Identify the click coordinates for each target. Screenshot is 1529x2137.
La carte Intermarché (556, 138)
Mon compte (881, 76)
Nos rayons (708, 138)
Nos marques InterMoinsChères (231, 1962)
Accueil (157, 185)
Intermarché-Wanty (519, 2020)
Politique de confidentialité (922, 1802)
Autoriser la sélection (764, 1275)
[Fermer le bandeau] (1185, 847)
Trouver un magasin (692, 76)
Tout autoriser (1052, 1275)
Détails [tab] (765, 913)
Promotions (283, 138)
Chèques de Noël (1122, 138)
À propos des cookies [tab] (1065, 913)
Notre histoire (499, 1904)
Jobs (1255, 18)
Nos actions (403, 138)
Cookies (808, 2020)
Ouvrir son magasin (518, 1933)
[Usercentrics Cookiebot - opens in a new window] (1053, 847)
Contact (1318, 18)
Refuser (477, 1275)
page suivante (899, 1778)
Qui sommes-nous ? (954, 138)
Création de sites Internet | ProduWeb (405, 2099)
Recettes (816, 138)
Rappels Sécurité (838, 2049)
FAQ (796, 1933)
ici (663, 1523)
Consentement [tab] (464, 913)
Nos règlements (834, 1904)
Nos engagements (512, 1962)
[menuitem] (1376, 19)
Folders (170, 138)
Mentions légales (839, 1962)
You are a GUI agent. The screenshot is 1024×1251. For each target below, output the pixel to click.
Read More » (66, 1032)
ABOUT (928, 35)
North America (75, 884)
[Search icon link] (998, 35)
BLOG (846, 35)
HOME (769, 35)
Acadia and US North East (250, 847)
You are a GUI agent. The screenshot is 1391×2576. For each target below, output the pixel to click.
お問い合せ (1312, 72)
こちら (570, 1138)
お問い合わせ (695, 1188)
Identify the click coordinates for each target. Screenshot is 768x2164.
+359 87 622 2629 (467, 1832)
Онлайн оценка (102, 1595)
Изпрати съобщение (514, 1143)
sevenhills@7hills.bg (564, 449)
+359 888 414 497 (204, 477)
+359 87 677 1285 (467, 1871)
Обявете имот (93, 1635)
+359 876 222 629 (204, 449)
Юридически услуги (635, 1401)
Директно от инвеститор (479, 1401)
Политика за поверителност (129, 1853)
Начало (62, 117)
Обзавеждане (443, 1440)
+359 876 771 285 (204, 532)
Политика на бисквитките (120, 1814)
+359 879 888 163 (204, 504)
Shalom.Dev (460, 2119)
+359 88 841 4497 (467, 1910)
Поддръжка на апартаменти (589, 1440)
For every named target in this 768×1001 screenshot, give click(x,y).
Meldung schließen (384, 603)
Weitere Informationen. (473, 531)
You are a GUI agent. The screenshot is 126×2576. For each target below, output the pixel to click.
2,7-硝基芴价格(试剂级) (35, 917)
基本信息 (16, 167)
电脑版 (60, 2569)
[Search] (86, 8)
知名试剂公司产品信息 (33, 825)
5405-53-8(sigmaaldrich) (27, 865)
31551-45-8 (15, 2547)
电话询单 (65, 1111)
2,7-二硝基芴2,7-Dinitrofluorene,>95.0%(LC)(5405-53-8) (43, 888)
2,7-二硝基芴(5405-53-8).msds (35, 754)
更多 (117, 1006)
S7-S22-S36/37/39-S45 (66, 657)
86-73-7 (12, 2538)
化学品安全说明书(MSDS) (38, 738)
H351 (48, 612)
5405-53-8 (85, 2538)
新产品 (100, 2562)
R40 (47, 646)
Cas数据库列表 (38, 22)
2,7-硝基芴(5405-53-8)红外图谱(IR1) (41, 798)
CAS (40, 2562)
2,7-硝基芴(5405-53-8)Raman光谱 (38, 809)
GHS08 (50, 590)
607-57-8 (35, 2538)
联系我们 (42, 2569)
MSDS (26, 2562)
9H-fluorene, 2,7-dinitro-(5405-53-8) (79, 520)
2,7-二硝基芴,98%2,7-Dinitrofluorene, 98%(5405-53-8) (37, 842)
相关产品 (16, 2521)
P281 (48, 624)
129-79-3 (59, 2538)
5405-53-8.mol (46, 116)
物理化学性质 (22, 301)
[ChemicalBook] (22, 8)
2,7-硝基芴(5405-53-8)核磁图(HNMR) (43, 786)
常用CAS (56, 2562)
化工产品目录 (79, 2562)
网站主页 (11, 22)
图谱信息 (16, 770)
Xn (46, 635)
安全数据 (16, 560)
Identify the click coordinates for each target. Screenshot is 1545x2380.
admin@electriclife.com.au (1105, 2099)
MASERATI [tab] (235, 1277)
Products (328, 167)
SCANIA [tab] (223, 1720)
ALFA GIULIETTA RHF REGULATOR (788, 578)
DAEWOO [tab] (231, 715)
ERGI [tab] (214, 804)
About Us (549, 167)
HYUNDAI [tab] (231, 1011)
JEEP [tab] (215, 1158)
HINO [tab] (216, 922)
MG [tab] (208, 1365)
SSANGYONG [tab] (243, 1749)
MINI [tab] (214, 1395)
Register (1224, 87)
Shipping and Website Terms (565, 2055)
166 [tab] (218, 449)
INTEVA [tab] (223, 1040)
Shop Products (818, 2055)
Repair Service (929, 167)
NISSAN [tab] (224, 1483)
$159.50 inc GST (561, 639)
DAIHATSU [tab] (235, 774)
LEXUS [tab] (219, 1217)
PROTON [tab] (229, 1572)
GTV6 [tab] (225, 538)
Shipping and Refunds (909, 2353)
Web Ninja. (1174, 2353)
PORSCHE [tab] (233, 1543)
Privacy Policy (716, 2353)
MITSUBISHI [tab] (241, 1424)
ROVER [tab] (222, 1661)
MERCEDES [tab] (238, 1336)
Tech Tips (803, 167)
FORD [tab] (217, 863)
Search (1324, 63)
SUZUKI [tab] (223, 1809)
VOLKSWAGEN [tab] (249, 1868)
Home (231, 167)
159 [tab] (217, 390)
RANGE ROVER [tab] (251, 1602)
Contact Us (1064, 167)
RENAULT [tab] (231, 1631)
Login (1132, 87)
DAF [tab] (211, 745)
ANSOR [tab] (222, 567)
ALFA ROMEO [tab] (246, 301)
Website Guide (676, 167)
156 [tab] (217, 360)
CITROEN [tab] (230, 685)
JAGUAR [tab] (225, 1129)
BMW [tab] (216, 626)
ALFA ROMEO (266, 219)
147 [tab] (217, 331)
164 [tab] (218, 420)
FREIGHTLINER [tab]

====

**Aim**
Can you write out all the records above again, renaming every "[tab]" to "[tab item]" and keeping everything else identical?

**Full response**
Identify the click coordinates for each target. Screenshot is 1529x2137.
La carte Intermarché (556, 138)
Mon compte (881, 76)
Nos rayons (708, 138)
Nos marques InterMoinsChères (231, 1962)
Accueil (157, 185)
Intermarché-Wanty (519, 2020)
Politique de confidentialité (922, 1802)
Autoriser la sélection (764, 1275)
[Fermer le bandeau] (1185, 847)
Trouver un magasin (692, 76)
Tout autoriser (1052, 1275)
Détails [tab item] (765, 913)
Promotions (283, 138)
Chèques de Noël (1122, 138)
À propos des cookies [tab item] (1065, 913)
Notre histoire (499, 1904)
Jobs (1255, 18)
Nos actions (403, 138)
Cookies (808, 2020)
Ouvrir son magasin (518, 1933)
[Usercentrics Cookiebot - opens in a new window] (1053, 847)
Contact (1318, 18)
Refuser (477, 1275)
page suivante (899, 1778)
Qui sommes-nous ? (954, 138)
Création de sites Internet | ProduWeb (405, 2099)
Recettes (816, 138)
Rappels Sécurité (838, 2049)
FAQ (796, 1933)
ici (663, 1523)
Consentement [tab item] (464, 913)
Nos règlements (834, 1904)
Nos engagements (512, 1962)
[menuitem] (1376, 19)
Folders (170, 138)
Mentions légales (839, 1962)
You are a GUI agent. The screenshot is 1024×1251. For each target below, output the pixel to click.
Read More » (66, 1032)
ABOUT (928, 35)
North America (75, 884)
[Search icon link] (998, 35)
BLOG (846, 35)
HOME (769, 35)
Acadia and US North East (250, 847)
You are a GUI agent. The screenshot is 1391×2576. For each target below, output the pixel to click.
お問い合せ (1312, 72)
こちら (570, 1138)
お問い合わせ (695, 1188)
Identify the click coordinates for each target. Screenshot is 768x2164.
+359 87 622 2629 (467, 1832)
Онлайн оценка (102, 1595)
Изпрати съобщение (514, 1143)
sevenhills@7hills.bg (564, 449)
+359 888 414 497 (204, 477)
+359 87 677 1285 (467, 1871)
Обявете имот (93, 1635)
+359 876 222 629 (204, 449)
Юридически услуги (635, 1401)
Директно от инвеститор (479, 1401)
Политика за поверителност (129, 1853)
Начало (62, 117)
Обзавеждане (443, 1440)
+359 876 771 285 (204, 532)
Политика на бисквитките (120, 1814)
+359 879 888 163 (204, 504)
Shalom.Dev (460, 2119)
+359 88 841 4497 (467, 1910)
Поддръжка на апартаменти (589, 1440)
For every named target in this 768×1001 screenshot, give click(x,y).
Meldung schließen (384, 603)
Weitere Informationen. (473, 531)
You are a GUI agent. The screenshot is 126×2576. For each target below, output the pixel to click.
2,7-硝基芴价格(试剂级) (35, 917)
基本信息 (16, 167)
电脑版 (60, 2569)
[Search] (86, 8)
知名试剂公司产品信息 (33, 825)
5405-53-8(sigmaaldrich) (27, 865)
31551-45-8 (15, 2547)
电话询单 (65, 1111)
2,7-二硝基芴2,7-Dinitrofluorene,>95.0%(LC)(5405-53-8) (43, 888)
2,7-二硝基芴(5405-53-8).msds (35, 754)
更多 (117, 1006)
S7-S22-S36/37/39-S45 (66, 657)
86-73-7 (12, 2538)
化学品安全说明书(MSDS) (38, 738)
H351 (48, 612)
5405-53-8 (85, 2538)
新产品 (100, 2562)
R40 (47, 646)
Cas数据库列表 (38, 22)
2,7-硝基芴(5405-53-8)红外图谱(IR1) (41, 798)
CAS (40, 2562)
2,7-硝基芴(5405-53-8)Raman光谱 (38, 809)
GHS08 (50, 590)
607-57-8 (35, 2538)
联系我们 (42, 2569)
MSDS (26, 2562)
9H-fluorene, 2,7-dinitro-(5405-53-8) (79, 520)
2,7-二硝基芴,98%2,7-Dinitrofluorene, 98%(5405-53-8) (37, 842)
相关产品 (16, 2521)
P281 (48, 624)
129-79-3 (59, 2538)
5405-53-8.mol (46, 116)
物理化学性质 (22, 301)
[ChemicalBook] (22, 8)
2,7-硝基芴(5405-53-8)核磁图(HNMR) (43, 786)
常用CAS (56, 2562)
化工产品目录 (79, 2562)
网站主页 (11, 22)
图谱信息 (16, 770)
Xn (46, 635)
安全数据 (16, 560)
Identify the click coordinates for each target. Screenshot is 1545x2380.
admin@electriclife.com.au (1105, 2099)
MASERATI [tab item] (235, 1277)
Products (328, 167)
SCANIA [tab item] (223, 1720)
ALFA GIULIETTA RHF REGULATOR (788, 578)
DAEWOO [tab item] (231, 715)
ERGI [tab item] (214, 804)
About Us (549, 167)
HYUNDAI [tab item] (231, 1011)
JEEP [tab item] (215, 1158)
HINO [tab item] (216, 922)
MG [tab item] (208, 1365)
SSANGYONG [tab item] (243, 1749)
MINI [tab item] (214, 1395)
Register (1224, 87)
Shipping and Website Terms (565, 2055)
166 [tab item] (218, 449)
INTEVA [tab item] (223, 1040)
Shop Products (818, 2055)
Repair Service (929, 167)
NISSAN [tab item] (224, 1483)
$159.50 inc GST (561, 639)
DAIHATSU [tab item] (235, 774)
LEXUS [tab item] (219, 1217)
PROTON [tab item] (229, 1572)
GTV6 [tab item] (225, 538)
Shipping and Refunds (909, 2353)
Web Ninja. (1174, 2353)
PORSCHE [tab item] (233, 1543)
Privacy Policy (716, 2353)
MITSUBISHI [tab item] (241, 1424)
ROVER [tab item] (222, 1661)
MERCEDES [tab item] (238, 1336)
Tech Tips (803, 167)
FORD [tab item] (217, 863)
Search (1324, 63)
SUZUKI [tab item] (223, 1809)
VOLKSWAGEN [tab item] (249, 1868)
Home (231, 167)
159 [tab item] (217, 390)
RANGE ROVER [tab item] (251, 1602)
Contact Us (1064, 167)
RENAULT [tab item] (231, 1631)
Login (1132, 87)
DAF [tab item] (211, 745)
ANSOR [tab item] (222, 567)
ALFA ROMEO [tab item] (246, 301)
Website Guide (676, 167)
156 [tab item] (217, 360)
CITROEN [tab item] (230, 685)
JAGUAR [tab item] (225, 1129)
BMW [tab item] (216, 626)
ALFA ROMEO (266, 219)
147 [tab item] (217, 331)
164 [tab item] (218, 420)
FREIGHTLINER [tab item]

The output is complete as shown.